>>>
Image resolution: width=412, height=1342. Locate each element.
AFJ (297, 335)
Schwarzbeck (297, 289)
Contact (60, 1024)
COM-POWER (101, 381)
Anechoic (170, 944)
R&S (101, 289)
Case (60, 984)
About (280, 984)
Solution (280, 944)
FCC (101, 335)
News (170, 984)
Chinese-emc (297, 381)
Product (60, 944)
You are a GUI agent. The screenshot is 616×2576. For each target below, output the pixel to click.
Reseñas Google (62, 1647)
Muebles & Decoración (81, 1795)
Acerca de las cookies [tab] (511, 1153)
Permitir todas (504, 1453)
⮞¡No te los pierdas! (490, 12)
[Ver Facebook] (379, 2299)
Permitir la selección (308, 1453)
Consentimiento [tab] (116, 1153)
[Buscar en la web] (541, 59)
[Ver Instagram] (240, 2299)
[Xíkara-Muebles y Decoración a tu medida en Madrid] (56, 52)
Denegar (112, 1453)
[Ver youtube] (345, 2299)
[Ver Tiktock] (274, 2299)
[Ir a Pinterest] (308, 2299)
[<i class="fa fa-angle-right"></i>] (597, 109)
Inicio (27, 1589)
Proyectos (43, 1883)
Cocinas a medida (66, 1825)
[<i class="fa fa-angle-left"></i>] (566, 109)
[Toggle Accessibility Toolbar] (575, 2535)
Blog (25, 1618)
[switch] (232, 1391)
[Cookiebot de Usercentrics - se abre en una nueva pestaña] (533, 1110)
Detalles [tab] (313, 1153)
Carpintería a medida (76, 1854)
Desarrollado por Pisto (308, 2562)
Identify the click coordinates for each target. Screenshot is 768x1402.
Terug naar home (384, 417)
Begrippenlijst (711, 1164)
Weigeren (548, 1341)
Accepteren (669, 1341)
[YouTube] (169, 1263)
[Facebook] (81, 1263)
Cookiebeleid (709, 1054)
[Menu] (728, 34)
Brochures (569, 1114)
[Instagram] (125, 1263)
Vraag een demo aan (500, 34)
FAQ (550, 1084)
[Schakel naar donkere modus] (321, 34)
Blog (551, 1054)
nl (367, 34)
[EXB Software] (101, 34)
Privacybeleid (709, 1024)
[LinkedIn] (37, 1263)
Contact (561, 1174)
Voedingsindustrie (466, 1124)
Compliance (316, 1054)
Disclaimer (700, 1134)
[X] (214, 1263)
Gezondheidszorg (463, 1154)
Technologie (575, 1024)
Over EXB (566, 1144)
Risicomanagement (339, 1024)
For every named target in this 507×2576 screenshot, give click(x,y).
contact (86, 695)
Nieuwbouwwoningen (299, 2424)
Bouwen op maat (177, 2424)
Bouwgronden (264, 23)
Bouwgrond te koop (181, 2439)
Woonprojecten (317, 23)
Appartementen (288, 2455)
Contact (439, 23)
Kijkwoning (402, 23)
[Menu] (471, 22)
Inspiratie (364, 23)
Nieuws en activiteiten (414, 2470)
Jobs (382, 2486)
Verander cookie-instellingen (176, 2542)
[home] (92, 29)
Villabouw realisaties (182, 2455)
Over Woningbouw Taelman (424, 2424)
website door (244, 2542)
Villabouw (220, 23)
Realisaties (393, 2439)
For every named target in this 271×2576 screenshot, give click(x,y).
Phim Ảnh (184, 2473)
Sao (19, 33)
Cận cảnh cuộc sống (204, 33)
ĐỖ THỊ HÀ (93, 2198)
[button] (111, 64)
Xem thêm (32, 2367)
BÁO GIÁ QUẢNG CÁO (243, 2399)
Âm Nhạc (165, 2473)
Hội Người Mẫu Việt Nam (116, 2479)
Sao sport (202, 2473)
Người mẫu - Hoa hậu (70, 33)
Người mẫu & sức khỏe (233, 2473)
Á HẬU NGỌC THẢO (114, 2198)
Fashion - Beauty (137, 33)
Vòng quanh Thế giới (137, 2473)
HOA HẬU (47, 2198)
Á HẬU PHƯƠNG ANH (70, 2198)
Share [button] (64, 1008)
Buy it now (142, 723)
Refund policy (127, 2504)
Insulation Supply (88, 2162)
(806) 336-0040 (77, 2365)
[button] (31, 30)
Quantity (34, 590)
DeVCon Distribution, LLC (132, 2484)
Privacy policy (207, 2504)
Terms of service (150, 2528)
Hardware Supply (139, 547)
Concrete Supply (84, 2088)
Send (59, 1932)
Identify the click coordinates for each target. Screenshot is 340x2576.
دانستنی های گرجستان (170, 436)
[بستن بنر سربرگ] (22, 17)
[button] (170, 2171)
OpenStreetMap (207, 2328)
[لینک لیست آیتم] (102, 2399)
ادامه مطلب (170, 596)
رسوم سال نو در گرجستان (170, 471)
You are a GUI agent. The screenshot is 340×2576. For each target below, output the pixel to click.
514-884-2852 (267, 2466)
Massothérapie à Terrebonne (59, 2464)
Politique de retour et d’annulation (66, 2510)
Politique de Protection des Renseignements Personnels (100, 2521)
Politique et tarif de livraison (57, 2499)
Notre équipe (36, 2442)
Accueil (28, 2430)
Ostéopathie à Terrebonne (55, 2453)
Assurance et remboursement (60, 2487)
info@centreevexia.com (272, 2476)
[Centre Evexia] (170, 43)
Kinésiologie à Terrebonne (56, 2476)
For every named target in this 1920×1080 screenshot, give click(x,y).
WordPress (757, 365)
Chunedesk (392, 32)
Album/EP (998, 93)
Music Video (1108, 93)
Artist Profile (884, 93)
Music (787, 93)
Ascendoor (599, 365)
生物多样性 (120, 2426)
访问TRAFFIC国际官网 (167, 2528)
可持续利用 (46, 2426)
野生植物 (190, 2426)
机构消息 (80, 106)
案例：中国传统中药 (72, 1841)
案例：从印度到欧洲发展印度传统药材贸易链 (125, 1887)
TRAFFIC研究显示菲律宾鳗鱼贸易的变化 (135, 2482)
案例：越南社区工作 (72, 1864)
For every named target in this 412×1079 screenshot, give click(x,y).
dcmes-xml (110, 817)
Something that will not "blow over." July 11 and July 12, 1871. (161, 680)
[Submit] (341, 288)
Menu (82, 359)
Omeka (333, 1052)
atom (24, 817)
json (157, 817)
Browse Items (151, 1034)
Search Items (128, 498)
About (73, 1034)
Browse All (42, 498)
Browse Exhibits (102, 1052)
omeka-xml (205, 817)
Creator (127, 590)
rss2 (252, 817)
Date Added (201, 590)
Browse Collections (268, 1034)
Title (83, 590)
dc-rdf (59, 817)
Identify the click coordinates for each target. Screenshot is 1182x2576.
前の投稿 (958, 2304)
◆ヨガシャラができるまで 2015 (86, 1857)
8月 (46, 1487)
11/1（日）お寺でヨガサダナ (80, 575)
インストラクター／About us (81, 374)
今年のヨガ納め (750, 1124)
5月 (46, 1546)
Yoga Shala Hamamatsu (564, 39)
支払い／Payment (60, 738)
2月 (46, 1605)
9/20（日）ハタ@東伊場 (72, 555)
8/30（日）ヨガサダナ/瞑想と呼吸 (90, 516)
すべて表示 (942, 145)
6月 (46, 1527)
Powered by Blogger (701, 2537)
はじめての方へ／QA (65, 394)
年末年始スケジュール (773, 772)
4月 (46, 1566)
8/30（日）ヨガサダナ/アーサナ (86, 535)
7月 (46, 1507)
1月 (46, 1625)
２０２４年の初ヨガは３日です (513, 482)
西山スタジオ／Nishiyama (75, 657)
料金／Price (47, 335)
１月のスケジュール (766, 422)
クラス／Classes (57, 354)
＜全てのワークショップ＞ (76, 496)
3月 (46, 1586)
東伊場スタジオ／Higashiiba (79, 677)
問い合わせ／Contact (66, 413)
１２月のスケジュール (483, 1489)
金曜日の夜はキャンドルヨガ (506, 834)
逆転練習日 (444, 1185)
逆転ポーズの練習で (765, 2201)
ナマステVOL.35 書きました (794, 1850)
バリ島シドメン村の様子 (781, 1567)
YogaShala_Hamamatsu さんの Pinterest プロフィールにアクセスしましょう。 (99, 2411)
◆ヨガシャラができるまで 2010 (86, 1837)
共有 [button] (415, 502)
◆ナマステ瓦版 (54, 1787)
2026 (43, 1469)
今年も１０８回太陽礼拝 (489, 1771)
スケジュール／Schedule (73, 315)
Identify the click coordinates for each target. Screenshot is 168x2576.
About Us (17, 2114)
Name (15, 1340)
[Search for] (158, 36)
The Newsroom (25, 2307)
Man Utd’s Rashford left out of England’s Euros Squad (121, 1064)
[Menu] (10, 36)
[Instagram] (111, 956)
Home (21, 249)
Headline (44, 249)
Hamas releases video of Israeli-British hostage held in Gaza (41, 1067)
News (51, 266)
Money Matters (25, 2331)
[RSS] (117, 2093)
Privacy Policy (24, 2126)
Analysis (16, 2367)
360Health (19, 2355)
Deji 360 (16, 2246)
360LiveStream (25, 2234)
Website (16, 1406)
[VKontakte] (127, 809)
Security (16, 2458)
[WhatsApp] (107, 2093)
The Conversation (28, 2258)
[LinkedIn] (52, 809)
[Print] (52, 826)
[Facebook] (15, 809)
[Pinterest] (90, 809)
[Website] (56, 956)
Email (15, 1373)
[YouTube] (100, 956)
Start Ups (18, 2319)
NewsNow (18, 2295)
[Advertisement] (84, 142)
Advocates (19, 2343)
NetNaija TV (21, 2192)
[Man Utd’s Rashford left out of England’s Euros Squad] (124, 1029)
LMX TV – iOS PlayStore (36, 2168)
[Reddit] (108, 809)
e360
<<<
- [REQUIRED ACTION]:
In the listing above, find the line containing "Share [button] (64, 1008)" and the line containing "11/1（日）お寺でヨガサダナ (80, 575)", then repeat those two lines and everything between them exactly.

- [FINAL ANSWER]:
Share [button] (64, 1008)
Buy it now (142, 723)
Refund policy (127, 2504)
Insulation Supply (88, 2162)
(806) 336-0040 (77, 2365)
[button] (31, 30)
Quantity (34, 590)
DeVCon Distribution, LLC (132, 2484)
Privacy policy (207, 2504)
Terms of service (150, 2528)
Hardware Supply (139, 547)
Concrete Supply (84, 2088)
Send (59, 1932)
Identify the click coordinates for each target. Screenshot is 340x2576.
دانستنی های گرجستان (170, 436)
[بستن بنر سربرگ] (22, 17)
[button] (170, 2171)
OpenStreetMap (207, 2328)
[لینک لیست آیتم] (102, 2399)
ادامه مطلب (170, 596)
رسوم سال نو در گرجستان (170, 471)
You are a GUI agent. The screenshot is 340×2576. For each target below, output the pixel to click.
514-884-2852 (267, 2466)
Massothérapie à Terrebonne (59, 2464)
Politique de retour et d’annulation (66, 2510)
Politique de Protection des Renseignements Personnels (100, 2521)
Politique et tarif de livraison (57, 2499)
Notre équipe (36, 2442)
Accueil (28, 2430)
Ostéopathie à Terrebonne (55, 2453)
Assurance et remboursement (60, 2487)
info@centreevexia.com (272, 2476)
[Centre Evexia] (170, 43)
Kinésiologie à Terrebonne (56, 2476)
For every named target in this 1920×1080 screenshot, give click(x,y).
WordPress (757, 365)
Chunedesk (392, 32)
Album/EP (998, 93)
Music Video (1108, 93)
Artist Profile (884, 93)
Music (787, 93)
Ascendoor (599, 365)
生物多样性 (120, 2426)
访问TRAFFIC国际官网 (167, 2528)
可持续利用 (46, 2426)
野生植物 (190, 2426)
机构消息 (80, 106)
案例：中国传统中药 (72, 1841)
案例：从印度到欧洲发展印度传统药材贸易链 (125, 1887)
TRAFFIC研究显示菲律宾鳗鱼贸易的变化 (135, 2482)
案例：越南社区工作 (72, 1864)
For every named target in this 412×1079 screenshot, give click(x,y).
dcmes-xml (110, 817)
Something that will not "blow over." July 11 and July 12, 1871. (161, 680)
[Submit] (341, 288)
Menu (82, 359)
Omeka (333, 1052)
atom (24, 817)
json (157, 817)
Browse Items (151, 1034)
Search Items (128, 498)
About (73, 1034)
Browse All (42, 498)
Browse Exhibits (102, 1052)
omeka-xml (205, 817)
Creator (127, 590)
rss2 (252, 817)
Date Added (201, 590)
Browse Collections (268, 1034)
Title (83, 590)
dc-rdf (59, 817)
Identify the click coordinates for each target. Screenshot is 1182x2576.
前の投稿 (958, 2304)
◆ヨガシャラができるまで 2015 (86, 1857)
8月 (46, 1487)
11/1（日）お寺でヨガサダナ (80, 575)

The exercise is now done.